Maj. Gen. Beth Austin’s title would be significant even if it wasn’t also historic.
Few officers ever become generals. And before Austin, no woman had ever become a general in the North Carolina National Guard.
Last month, she was promoted from brigadier general to major general, earning a second star on her uniform and becoming one of the top logistics officers for the entire U.S. Army, let alone the state guard.
Austin’s historic rise through the ranks has mirrored a larger trend of women’s expanding role in the military.
Digital Access for only $0.99
For the most comprehensive local coverage, subscribe today.
When Austin went to basic training, it was segregated by gender.
When she went to the Officer Candidate School, and all throughout her early career, her superiors were all men.
“I didn’t have any female mentors,” said Austin, who was born in Fuquay-Varina and now lives in nearby Willow Spring.
In 1983, when Austin was a young lieutenant, women made up less than 10 percent of the military. Austin’s personal career arc has grown as women have become a more regular presence in the Army and have been given training typically reserved for men. They now make up 16 percent of the Army.
Last month, she was named assistant deputy commanding general of the U.S. Army Materiel Command, which develops and delivers weapons, gear, food and other supply to soldiers around the world. In this position, she is tasked with improving ties between the Army, the reserves and national guard units across the country.
An unlikely path
Growing up in Fuquay-Varina, Austin, formerly Beth Dickens, never considered joining the military as an option.
As a teen, her family moved to Raleigh, and she graduated from Broughton High School. Shortly after graduating, one of her instructors at Wake Technical Community College asked if she would be taking his class the following semester. She told him that she had to take some time off to work and save up tuition.
That’s when he told her about the National Guard and how she could make money by working on the weekends. She figured she’d try it out.
Nearly four decades later, that “why not?” decision has defined Austin’s life, leading her to a master’s degree, two combat deployments and responsibilities she never imagined. She moved back to Willow Spring after her husband, retired Col. Mike Austin, went golfing one day and found his dream home across the street from the course, not far from where his wife grew up.
She was shy growing up but found confidence when she put on her uniform. Now in her mid-50s and a mother of three, she’s known as a tough but fair boss who – despite her short stature – isn’t afraid to stand toe-to-toe with anyone.
Just ask her husband, who is retired from the N.C. National Guard. He said he sometimes heard complaints about his wife from his own subordinates.
“A lot of guys would say, ‘You know, your wife is mean,’ ” Mike Austin said, smiling at his wife from across the room at their Willow Springs home. “But I’d say, ‘The only reason she’d do that is if you lied to her or didn’t do something right. So don’t complain to me.
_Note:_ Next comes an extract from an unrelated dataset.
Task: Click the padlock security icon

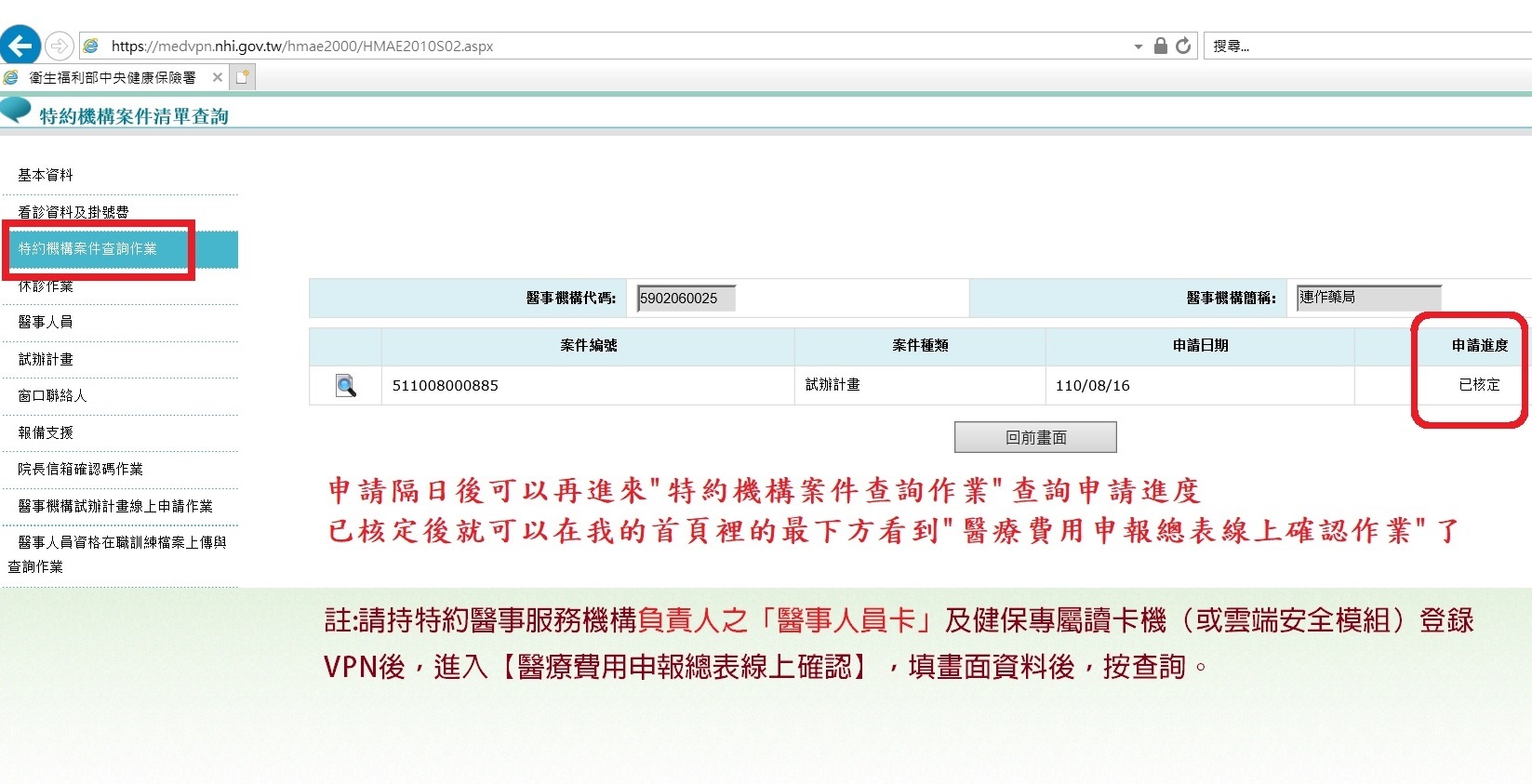Action: pos(1160,46)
I get the same treatment at home.’ ”
Competing to be the best
Beth Austin will be the first to say she has little tolerance for incompetence. After all, it was incompetence that inspired her to make the transition from enlisted soldier to officer.
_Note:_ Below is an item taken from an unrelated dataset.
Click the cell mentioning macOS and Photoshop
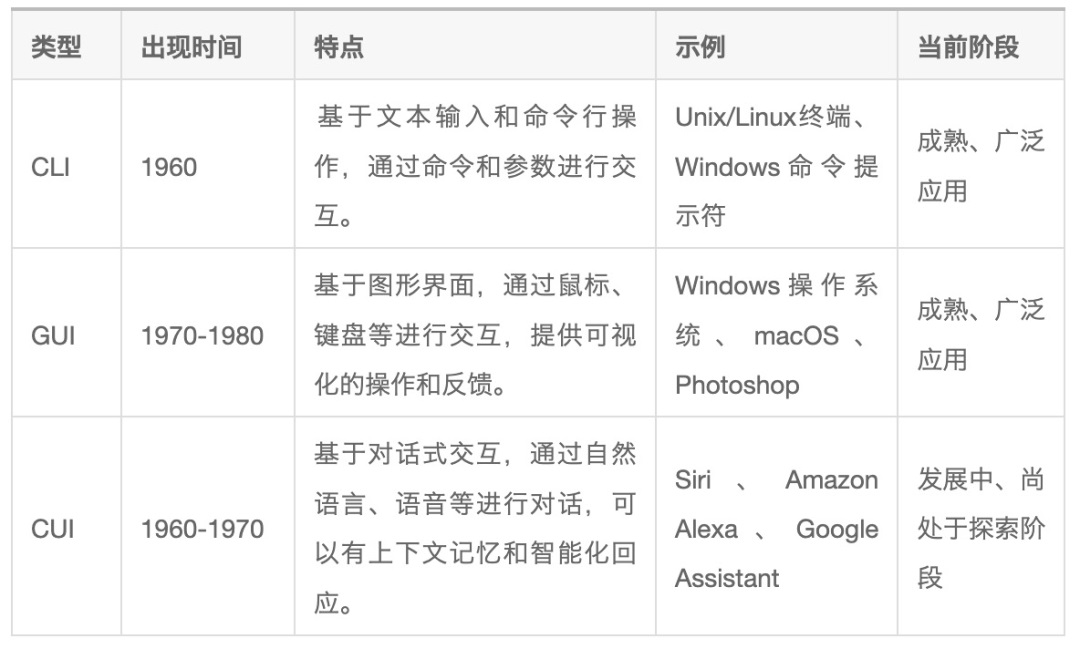1080x649 pixels. tap(776, 334)
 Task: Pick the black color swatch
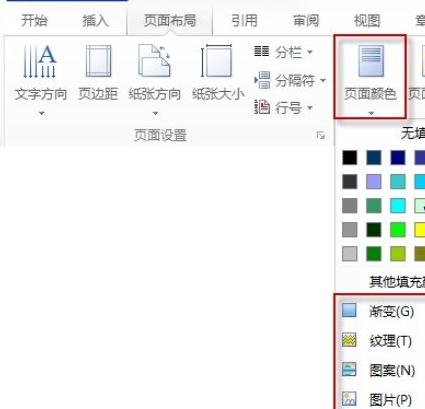349,158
“I had a run-in with a lieutenant that wasn’t very stellar,” Austin said. “I said, ‘You know what, I can do that better than he can.’ ”
That desire to prove herself has lasted through her career despite sometimes biased superiors.
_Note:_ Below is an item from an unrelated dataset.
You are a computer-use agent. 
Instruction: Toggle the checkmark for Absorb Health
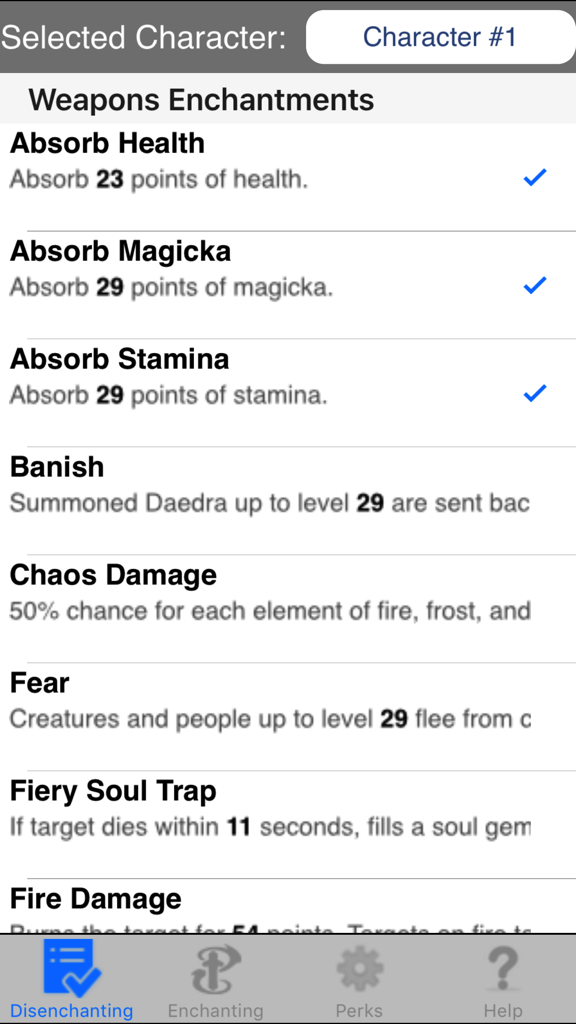535,177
“I had a batallion commander who was, well, he was a real chauvanist,” Austin recalls of when she was a mid-level officer. “He did not want me (in a position of power). ... I was a female.
“We had some rough times with each other, but I’m still here.”
Capt. Matthew Boyle, a public information officer for the N.C. National Guard, said the guard has come a long way since those days.
“And part of that is directly because of her,” Boyle said of Austin. “She mentored a lot of men and women.”
Austin said she wouldn’t have been able to do so if not for a few bad bosses, in addition to the good ones.
“I used those years with that particular batallion commander as a kind of mentoring,” Austin said. “I always tell my soldiers, ‘You choose two types of mentors: the ones you want to be like, and the ones you don’t want to be like.’ ”
The qualities of a leader
Austin describes herself as a hands-off manager who tells people what to do but lets them figure how to accomplish the task at hand.
At her recent promotion ceremony, more reviews of her leadership style poured in: “intensely dedicated,” “enthusiastic,” and having “remarkable tenacity” were among the accolades found not in friends’ speeches, but in official performance reviews.
Retired Gen. William Ingram Jr., a North Carolina native who formerly commanded the U.S. Army National Guard, was one of the first people to give Austin a shot at becoming an officer. He came back last month for the ceremony to praise her.
“Beth Austin deserves, more than anyone I know, to serve at higher levels,” Ingram said.
As for Austin, she took the opportunity in the spotlight to say she’s just “a simple person, a woman who was raised in a small town” and quoted the Brooks & Dunn song “Only in America” to drive the point home.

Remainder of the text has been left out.